Collected data:
▬▬▬▬▬▬▬▬▬▬

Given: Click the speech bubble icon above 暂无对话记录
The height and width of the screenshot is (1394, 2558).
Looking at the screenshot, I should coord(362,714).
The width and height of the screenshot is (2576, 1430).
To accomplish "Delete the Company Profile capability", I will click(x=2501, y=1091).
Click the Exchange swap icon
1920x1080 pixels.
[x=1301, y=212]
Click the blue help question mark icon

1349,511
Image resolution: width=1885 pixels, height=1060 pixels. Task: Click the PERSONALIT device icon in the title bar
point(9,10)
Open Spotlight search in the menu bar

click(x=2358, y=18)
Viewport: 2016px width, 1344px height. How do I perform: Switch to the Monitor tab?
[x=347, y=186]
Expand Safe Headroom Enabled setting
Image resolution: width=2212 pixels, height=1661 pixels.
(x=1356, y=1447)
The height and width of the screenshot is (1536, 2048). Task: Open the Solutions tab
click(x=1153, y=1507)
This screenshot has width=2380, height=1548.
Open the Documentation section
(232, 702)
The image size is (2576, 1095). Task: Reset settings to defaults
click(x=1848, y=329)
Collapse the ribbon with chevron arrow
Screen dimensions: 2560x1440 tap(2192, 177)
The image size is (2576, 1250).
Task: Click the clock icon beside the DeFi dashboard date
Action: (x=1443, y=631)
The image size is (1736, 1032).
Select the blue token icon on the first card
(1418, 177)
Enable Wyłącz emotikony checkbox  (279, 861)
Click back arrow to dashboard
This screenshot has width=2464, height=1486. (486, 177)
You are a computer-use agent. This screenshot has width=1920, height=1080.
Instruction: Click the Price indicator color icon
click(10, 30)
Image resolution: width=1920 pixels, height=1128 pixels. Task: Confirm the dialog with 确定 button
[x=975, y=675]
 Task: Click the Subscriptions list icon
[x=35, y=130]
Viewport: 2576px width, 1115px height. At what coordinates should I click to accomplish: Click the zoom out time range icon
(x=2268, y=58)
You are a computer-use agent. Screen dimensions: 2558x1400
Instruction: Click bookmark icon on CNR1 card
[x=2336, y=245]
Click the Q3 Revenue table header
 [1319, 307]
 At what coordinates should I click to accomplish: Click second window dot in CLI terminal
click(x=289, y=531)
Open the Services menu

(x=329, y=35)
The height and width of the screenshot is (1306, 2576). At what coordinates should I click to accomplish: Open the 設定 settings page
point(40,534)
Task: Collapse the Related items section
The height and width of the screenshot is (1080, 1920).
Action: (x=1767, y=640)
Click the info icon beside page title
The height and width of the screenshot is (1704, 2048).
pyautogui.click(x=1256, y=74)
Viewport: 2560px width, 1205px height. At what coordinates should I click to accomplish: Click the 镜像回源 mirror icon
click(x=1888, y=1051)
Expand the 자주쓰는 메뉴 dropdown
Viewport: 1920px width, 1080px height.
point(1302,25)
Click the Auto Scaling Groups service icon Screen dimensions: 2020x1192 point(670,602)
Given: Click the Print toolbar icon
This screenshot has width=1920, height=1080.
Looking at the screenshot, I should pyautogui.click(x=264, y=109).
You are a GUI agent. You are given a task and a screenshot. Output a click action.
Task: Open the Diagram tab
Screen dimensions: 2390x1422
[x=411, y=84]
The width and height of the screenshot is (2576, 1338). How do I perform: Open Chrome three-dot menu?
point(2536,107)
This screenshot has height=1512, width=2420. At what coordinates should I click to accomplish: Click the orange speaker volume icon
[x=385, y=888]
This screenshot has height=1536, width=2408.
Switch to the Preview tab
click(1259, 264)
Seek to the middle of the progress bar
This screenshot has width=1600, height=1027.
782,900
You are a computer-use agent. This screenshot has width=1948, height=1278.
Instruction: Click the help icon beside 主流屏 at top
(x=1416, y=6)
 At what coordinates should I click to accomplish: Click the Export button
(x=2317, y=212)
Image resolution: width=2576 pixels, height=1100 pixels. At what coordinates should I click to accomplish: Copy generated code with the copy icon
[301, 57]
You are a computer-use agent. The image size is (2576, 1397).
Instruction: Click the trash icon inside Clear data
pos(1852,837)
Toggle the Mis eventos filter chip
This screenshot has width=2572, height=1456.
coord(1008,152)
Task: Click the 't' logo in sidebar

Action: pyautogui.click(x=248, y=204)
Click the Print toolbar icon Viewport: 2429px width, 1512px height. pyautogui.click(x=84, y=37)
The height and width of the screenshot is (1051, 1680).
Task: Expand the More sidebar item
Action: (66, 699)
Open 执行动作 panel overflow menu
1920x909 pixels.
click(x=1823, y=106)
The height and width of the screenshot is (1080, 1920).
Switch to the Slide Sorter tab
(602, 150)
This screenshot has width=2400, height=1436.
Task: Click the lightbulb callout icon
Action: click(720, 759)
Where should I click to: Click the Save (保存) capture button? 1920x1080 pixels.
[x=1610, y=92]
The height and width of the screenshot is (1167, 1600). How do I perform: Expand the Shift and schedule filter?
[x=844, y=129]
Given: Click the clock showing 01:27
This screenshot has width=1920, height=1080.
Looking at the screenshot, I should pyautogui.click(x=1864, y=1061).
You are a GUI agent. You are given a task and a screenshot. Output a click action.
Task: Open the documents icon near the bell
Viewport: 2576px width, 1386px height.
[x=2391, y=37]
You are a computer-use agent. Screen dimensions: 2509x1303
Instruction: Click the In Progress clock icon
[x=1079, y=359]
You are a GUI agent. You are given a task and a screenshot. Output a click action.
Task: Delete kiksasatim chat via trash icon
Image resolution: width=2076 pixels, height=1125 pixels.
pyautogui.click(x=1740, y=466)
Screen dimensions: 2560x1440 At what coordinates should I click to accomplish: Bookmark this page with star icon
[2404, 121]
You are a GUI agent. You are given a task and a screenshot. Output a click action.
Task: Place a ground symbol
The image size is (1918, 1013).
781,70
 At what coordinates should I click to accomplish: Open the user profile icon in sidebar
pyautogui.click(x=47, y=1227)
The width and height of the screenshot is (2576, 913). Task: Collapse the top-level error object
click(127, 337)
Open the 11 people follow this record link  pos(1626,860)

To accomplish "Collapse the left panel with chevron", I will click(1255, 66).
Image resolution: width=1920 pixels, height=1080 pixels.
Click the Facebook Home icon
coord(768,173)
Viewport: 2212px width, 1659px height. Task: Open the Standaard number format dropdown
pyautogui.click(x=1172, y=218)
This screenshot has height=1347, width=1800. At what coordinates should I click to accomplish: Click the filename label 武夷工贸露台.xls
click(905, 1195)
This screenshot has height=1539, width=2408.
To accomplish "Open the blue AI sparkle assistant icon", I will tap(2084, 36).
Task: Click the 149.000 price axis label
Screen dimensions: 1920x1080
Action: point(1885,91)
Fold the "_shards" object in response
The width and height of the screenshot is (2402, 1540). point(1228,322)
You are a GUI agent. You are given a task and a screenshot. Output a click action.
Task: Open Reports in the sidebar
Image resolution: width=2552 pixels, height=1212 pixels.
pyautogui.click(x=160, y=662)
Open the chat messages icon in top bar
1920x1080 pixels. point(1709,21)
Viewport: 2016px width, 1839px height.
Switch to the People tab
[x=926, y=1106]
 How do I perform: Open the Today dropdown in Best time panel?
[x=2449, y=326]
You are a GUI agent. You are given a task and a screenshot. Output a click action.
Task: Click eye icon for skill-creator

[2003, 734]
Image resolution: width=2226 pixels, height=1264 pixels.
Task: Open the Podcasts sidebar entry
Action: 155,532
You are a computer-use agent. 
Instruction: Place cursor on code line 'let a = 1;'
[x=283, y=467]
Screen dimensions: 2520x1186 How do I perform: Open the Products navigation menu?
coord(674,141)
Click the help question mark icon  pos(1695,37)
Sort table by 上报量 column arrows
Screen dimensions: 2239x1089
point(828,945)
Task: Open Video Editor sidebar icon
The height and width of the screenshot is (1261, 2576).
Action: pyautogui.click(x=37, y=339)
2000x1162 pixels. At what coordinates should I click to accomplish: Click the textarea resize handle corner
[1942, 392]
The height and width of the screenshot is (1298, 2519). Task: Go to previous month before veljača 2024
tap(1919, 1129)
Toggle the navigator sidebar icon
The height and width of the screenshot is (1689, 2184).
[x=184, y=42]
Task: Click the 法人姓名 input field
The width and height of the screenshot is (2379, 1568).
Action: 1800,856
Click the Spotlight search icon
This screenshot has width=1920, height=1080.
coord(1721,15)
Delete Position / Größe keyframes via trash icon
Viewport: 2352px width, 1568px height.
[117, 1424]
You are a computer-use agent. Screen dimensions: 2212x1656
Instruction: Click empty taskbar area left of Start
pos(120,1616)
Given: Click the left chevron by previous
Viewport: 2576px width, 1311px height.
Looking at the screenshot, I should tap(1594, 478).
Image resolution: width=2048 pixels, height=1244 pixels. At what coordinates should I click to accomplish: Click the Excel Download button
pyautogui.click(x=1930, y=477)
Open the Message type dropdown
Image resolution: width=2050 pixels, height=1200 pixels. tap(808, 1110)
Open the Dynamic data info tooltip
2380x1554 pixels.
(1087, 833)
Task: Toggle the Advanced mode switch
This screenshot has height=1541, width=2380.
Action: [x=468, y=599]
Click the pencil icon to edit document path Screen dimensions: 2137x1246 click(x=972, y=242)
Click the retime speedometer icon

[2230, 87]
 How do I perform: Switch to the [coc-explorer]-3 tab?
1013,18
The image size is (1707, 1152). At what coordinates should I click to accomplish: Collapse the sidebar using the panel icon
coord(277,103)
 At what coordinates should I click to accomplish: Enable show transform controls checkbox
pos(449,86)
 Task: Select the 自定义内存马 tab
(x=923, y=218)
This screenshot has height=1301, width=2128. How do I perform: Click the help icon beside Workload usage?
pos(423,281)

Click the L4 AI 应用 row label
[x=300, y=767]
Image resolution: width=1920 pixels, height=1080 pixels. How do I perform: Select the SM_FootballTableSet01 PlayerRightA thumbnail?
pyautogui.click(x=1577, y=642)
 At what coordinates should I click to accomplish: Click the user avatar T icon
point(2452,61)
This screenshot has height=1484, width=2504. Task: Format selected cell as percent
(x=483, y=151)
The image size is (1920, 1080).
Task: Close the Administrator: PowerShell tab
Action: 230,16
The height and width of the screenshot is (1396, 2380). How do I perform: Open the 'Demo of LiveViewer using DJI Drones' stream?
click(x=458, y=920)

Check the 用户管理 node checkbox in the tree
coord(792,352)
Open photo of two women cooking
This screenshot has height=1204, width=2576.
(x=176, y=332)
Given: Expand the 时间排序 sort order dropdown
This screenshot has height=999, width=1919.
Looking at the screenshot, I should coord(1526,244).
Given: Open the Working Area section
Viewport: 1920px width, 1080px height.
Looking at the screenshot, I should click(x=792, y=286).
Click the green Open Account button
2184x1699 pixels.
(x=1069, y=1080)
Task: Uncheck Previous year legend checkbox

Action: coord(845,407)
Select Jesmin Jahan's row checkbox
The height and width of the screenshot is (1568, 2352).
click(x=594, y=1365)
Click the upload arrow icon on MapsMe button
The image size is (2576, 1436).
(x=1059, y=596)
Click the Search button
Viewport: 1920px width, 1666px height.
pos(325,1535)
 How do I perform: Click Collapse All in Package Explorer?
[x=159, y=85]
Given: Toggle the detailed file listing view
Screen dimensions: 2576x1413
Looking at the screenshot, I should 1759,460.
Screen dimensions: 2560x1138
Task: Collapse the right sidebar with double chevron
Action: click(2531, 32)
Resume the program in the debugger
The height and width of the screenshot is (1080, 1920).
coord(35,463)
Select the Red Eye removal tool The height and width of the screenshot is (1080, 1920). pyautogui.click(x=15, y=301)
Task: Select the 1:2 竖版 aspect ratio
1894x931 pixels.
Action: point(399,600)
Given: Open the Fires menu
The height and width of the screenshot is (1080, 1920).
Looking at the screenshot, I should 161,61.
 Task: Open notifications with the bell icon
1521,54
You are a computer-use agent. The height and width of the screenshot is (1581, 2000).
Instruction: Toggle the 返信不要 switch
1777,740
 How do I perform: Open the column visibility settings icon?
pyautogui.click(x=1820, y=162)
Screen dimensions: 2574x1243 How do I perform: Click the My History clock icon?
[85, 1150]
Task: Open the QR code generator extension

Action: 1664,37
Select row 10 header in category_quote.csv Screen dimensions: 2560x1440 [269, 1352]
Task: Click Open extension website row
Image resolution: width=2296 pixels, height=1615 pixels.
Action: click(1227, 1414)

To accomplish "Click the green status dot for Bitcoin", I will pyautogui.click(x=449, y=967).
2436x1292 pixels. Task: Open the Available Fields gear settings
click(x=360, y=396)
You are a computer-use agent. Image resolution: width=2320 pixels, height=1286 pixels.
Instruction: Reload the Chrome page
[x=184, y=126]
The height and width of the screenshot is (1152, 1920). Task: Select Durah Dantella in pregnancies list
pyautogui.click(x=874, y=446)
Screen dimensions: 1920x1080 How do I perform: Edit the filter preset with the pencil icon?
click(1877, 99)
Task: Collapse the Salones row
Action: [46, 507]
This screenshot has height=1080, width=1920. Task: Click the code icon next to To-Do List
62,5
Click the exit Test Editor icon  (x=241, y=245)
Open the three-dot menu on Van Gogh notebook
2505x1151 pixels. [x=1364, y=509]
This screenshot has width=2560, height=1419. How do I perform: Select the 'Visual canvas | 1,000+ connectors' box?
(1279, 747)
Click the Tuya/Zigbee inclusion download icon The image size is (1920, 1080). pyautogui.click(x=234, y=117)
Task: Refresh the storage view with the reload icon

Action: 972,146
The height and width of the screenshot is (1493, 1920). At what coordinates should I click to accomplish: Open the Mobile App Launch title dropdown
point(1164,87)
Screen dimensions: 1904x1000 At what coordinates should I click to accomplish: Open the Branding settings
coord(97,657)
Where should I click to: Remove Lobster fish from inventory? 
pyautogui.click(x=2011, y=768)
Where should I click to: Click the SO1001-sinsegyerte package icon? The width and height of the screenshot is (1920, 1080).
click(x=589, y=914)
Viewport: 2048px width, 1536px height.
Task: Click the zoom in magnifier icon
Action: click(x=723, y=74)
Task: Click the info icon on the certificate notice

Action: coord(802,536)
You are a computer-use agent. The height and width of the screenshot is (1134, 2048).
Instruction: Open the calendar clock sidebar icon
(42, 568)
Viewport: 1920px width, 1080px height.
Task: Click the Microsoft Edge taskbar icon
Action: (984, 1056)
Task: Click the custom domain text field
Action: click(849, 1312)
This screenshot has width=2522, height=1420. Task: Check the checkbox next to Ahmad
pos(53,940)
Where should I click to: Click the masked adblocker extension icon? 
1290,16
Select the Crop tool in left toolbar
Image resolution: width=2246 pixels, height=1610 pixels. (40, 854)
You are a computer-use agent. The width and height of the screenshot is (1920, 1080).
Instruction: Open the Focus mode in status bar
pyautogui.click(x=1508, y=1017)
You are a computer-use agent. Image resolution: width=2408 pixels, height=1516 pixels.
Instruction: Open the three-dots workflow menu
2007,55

▬▬▬▬▬▬▬▬▬▬

• _EXERCISE_: All lines of the records above that contain the word "computer" are to be copied out.

• _ANSWER TO THIS PROBLEM_:
You are a computer-use agent. This screenshot has width=1920, height=1080.
You are a computer-use agent. Screen dimensions: 2558x1400
You are a computer-use agent. This screenshot has width=1948, height=1278.
You are a computer-use agent. The image size is (2576, 1397).
You are a computer-use agent. Screen dimensions: 2509x1303
You are a computer-use agent. 
You are a computer-use agent. Screen dimensions: 2212x1656
You are a computer-use agent. The height and width of the screenshot is (1581, 2000).
You are a computer-use agent. Image resolution: width=2320 pixels, height=1286 pixels.
You are a computer-use agent. The height and width of the screenshot is (1134, 2048).
You are a computer-use agent. The width and height of the screenshot is (1920, 1080).
You are a computer-use agent. Image resolution: width=2408 pixels, height=1516 pixels.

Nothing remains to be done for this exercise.